"Le droit de chasser les cygnes dans la vallée de la Somme depuis Amiens
jusque Braysur Somme appartenait en commun à l'abbaye de Corbie, et aux
Seigneurs riverains : ceux de Daours, Blangy, Rivery, l'évêque d'Amiens
et les chanoines de la cathédrale d'Amiens.
Chaque année, le
premier mardi du mois d'Août, sur convocation de l'abbé de Corbie, à qui
appartenait la prééminence parmi les propriétaires du droit de chasse,
les baillis et oficiers des seigneurs précités se rendait à Lamotte-Brebière
dans une prairie entre Camon et Glisy.
Les seigneurs de Rivery et de Blangy remontaient la rivière à partir du pont du Cange jusqu'à un endroit dit "la Mottelette" (lamotte-Brebière d'aujourd'hui) en amont de Camon.
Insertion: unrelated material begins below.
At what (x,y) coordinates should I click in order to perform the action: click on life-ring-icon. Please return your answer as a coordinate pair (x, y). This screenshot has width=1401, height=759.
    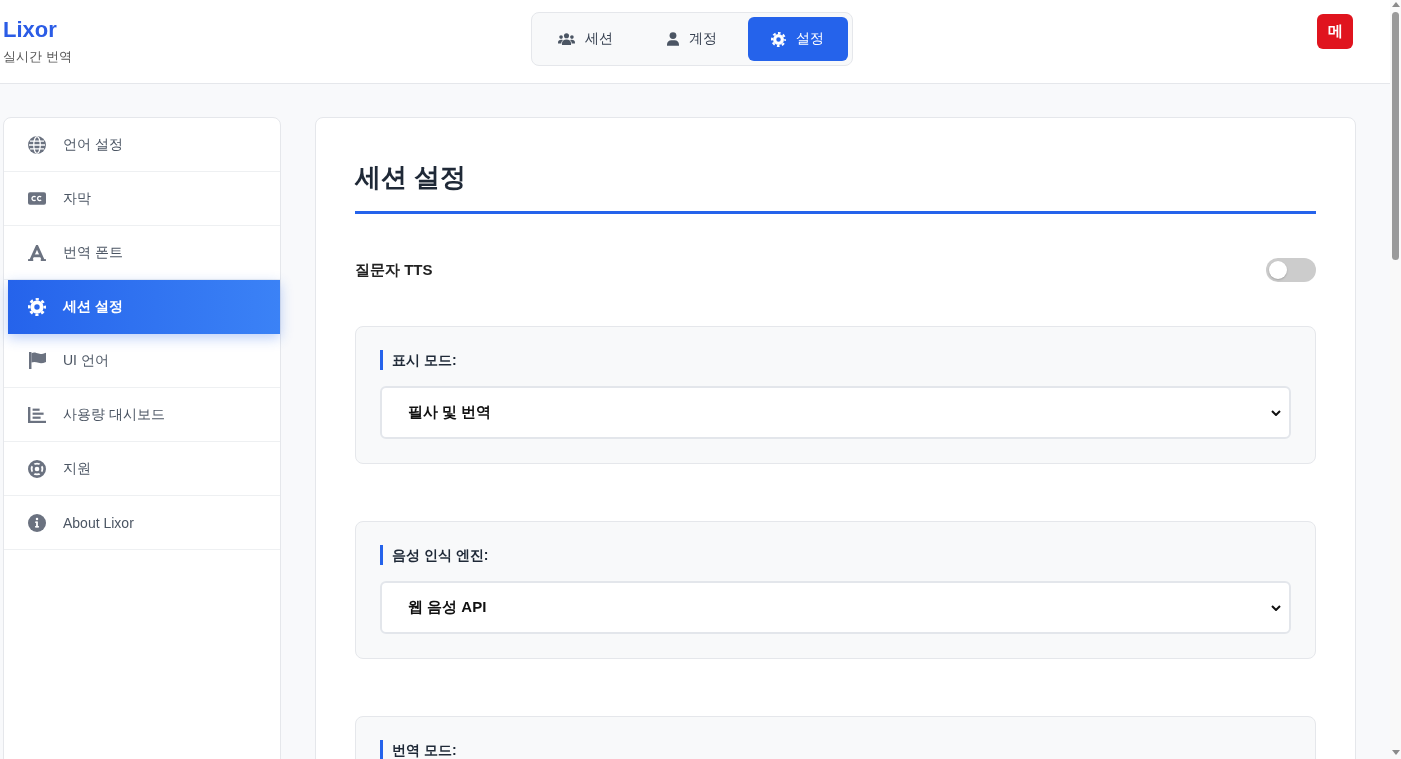
    Looking at the image, I should click on (37, 468).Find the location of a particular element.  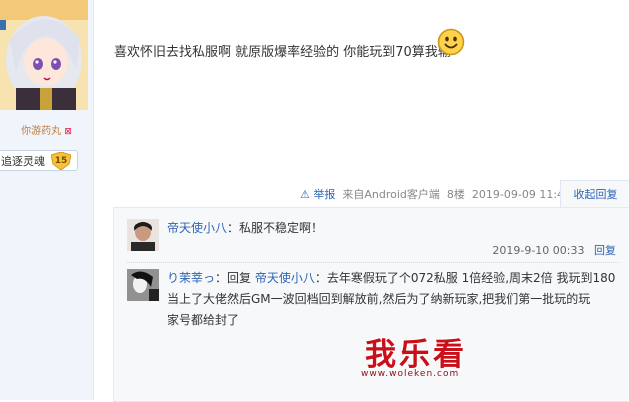

reply-username: り茉莘っ is located at coordinates (191, 278).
Cette réunion, véritable fête où l'on
goûtait des divertissements variés. était certes une chasse aux cygnes
mais plus encore une sorte de cour de justice où l'on réglait les
contestations relatives aux cygnes.
Les officiers seigneuriaux étaient
accompagnés de bateliers ou poissonniers experts en ce genre de chasse.
Ils poursuivaient, traquaient tous les
cygnes qu'ils pouvaient rencontrer sur les différents bras de la Somme
et les amassaient dans un endroit propice, terrain bordé de fossés,
pour y faire la reconnaissance des anciens volatiles et marquer les
jeunes.
On examinait soigneusement les cygnes, on
laissait en liberté les vieux déjà marqués ; quant aux autres, on leur
faisait une empreinte au fer chaud avant de les relâcher.
pour l'évêque d'Amiens, c'était une
crosse du côté droit de l'oiseau ; pour le chapitre des chanoines de
la cathédrale, une croix tout le long et de travers ; pour l'abbé de
Corbie, une clef ; pour le seigneur de Rivery, une barre de travers,
pour le seigneur de Blangy, un écusson du côté gauche.
On regardait à leur bec quelles marques portaient les père et mère
:si ces sceaux étaient différents, les seigneurs partageaient la couvée par moitié puis on coupait aux cygnes un bout d'aile appelé le fouet de l'aile et on le relâchait.
(manuscrit de Pagès)
Il vint un temps où les cygnes se firent
de plus en plus rares à cause des guerres et du braconnage.
Les gardes du sel, chargés de surveiller
les passage de la Somme pour empêcher la contrebande du sel, en tuaient
aussi un grand nombre.
Néanmoins la réunion avait toujours lieu.
De joyeuses compagnies, tant d'Amiénois que
d'étrangers s'embarquaient au Pont du Cange, sur quantité de bateaux
couverts de toiles blanches ou de branches d'arbres pour une promenade sur
la Somme que l'on remontait jusqu'à la Borne
de Camon.

Le musée de Picardie possède une aquarelle de
Joseph Bazire, valet de chambre du roi. :
Une chasse
aux Cygnes, 1784, à la Borne de Camon.
Là on s'arrêtait sous l'ombrage des arbres au bord de la rivière.
On mangeait, on buvait, on dansait jusque tard dans la nuit et l'on s'en
revenait aux flambeaux par le même chemin.
"C'est peut-être le seul divertissement de ce
genre dans le monde entier" écrivait
Devermont en 1783, qui disait encore parlant de sa voie d'accès, la Voierie,
(rue Voyelle) "Elle est l'une des plus
belles promenades que l'on puisse désirer".
Pour la dernière fois, le 5 août 1704 fut donnée une chasse officielle, entourée de l'apparat et des formalités moyen-âgeuses
qui nous rattachaient
au passé.
"Le cygne féodal qui avait fait entendre son dernier chant en 1704 s'est
"éteint" peu à peu, bourgeoisement, sous les coups hypocrites des soldats, des gardiens au sel et des braconniers".
Mais,
●
Jean-Loup Leguay, internaute natif d'Amiens
complète l'article en ces termes. Qu'il en soit remercié.
Supprimée officiellement en 1704, cette
tradition du Moyen Âge demeura néanmoins vivace dans les mémoires picardes
du XVIII ème siècle par le biais d'une fête nautique se substituant à
l'ancienne chasse proprement dite.
Devermont l'Aîné fait longuement état de
cette manifestation prisée par les Amiénois et dont une large part se
déroulait de nuit.
Aussi l'auteur nous donne une évocation
poétique de ce cortège nocturne de barques et de lampions sur la Somme.